Dataset records:
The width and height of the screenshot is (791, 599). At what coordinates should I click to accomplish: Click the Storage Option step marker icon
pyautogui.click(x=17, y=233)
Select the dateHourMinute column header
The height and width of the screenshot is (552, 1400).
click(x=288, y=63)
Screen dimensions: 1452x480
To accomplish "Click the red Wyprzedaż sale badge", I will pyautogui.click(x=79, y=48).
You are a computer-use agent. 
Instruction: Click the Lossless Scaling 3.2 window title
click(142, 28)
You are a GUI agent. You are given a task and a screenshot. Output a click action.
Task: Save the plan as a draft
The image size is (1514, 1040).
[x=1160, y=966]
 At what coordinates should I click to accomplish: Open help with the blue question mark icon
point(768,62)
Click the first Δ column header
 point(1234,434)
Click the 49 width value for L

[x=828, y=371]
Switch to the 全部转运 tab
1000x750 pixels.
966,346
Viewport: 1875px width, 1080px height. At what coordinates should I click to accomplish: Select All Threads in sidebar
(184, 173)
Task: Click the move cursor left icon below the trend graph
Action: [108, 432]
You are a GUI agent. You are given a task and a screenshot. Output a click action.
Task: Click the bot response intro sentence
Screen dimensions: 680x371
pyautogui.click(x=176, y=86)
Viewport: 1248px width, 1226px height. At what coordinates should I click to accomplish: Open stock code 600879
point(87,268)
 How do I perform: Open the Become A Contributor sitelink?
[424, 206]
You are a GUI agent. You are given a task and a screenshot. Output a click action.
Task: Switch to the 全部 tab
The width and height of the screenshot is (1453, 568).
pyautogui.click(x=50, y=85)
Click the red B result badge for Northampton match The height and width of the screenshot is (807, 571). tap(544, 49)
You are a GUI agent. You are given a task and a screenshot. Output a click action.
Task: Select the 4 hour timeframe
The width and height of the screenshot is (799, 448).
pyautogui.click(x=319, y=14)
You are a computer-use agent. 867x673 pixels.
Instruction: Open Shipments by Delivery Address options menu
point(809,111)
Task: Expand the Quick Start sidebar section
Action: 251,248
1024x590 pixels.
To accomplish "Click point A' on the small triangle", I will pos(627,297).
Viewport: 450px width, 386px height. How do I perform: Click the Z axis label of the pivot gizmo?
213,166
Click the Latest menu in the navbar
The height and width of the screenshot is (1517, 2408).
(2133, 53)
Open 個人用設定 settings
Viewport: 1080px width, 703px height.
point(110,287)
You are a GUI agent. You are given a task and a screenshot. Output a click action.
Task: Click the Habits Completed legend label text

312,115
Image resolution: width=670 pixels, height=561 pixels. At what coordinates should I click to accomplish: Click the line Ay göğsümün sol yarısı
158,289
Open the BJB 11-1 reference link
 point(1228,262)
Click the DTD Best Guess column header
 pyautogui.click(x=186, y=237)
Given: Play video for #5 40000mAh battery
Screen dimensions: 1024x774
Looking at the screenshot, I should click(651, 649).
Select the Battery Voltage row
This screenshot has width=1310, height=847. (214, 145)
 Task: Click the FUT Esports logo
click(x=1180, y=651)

## About this task
Every line of the data above is to be copied out exactly.

## Result for this exercise
The width and height of the screenshot is (791, 599). At what coordinates should I click to accomplish: Click the Storage Option step marker icon
pyautogui.click(x=17, y=233)
Select the dateHourMinute column header
The height and width of the screenshot is (552, 1400).
click(x=288, y=63)
Screen dimensions: 1452x480
To accomplish "Click the red Wyprzedaż sale badge", I will pyautogui.click(x=79, y=48).
You are a computer-use agent. 
Instruction: Click the Lossless Scaling 3.2 window title
click(142, 28)
You are a GUI agent. You are given a task and a screenshot. Output a click action.
Task: Save the plan as a draft
The image size is (1514, 1040).
[x=1160, y=966]
 At what coordinates should I click to accomplish: Open help with the blue question mark icon
point(768,62)
Click the first Δ column header
 point(1234,434)
Click the 49 width value for L

[x=828, y=371]
Switch to the 全部转运 tab
1000x750 pixels.
966,346
Viewport: 1875px width, 1080px height. At what coordinates should I click to accomplish: Select All Threads in sidebar
(184, 173)
Task: Click the move cursor left icon below the trend graph
Action: [108, 432]
You are a GUI agent. You are given a task and a screenshot. Output a click action.
Task: Click the bot response intro sentence
Screen dimensions: 680x371
pyautogui.click(x=176, y=86)
Viewport: 1248px width, 1226px height. At what coordinates should I click to accomplish: Open stock code 600879
point(87,268)
 How do I perform: Open the Become A Contributor sitelink?
[424, 206]
You are a GUI agent. You are given a task and a screenshot. Output a click action.
Task: Switch to the 全部 tab
The width and height of the screenshot is (1453, 568).
pyautogui.click(x=50, y=85)
Click the red B result badge for Northampton match The height and width of the screenshot is (807, 571). tap(544, 49)
You are a GUI agent. You are given a task and a screenshot. Output a click action.
Task: Select the 4 hour timeframe
The width and height of the screenshot is (799, 448).
pyautogui.click(x=319, y=14)
You are a computer-use agent. 867x673 pixels.
Instruction: Open Shipments by Delivery Address options menu
point(809,111)
Task: Expand the Quick Start sidebar section
Action: 251,248
1024x590 pixels.
To accomplish "Click point A' on the small triangle", I will pos(627,297).
Viewport: 450px width, 386px height. How do I perform: Click the Z axis label of the pivot gizmo?
213,166
Click the Latest menu in the navbar
The height and width of the screenshot is (1517, 2408).
(2133, 53)
Open 個人用設定 settings
Viewport: 1080px width, 703px height.
point(110,287)
You are a GUI agent. You are given a task and a screenshot. Output a click action.
Task: Click the Habits Completed legend label text

312,115
Image resolution: width=670 pixels, height=561 pixels. At what coordinates should I click to accomplish: Click the line Ay göğsümün sol yarısı
158,289
Open the BJB 11-1 reference link
 point(1228,262)
Click the DTD Best Guess column header
 pyautogui.click(x=186, y=237)
Given: Play video for #5 40000mAh battery
Screen dimensions: 1024x774
Looking at the screenshot, I should click(651, 649).
Select the Battery Voltage row
This screenshot has width=1310, height=847. (214, 145)
 Task: Click the FUT Esports logo
click(x=1180, y=651)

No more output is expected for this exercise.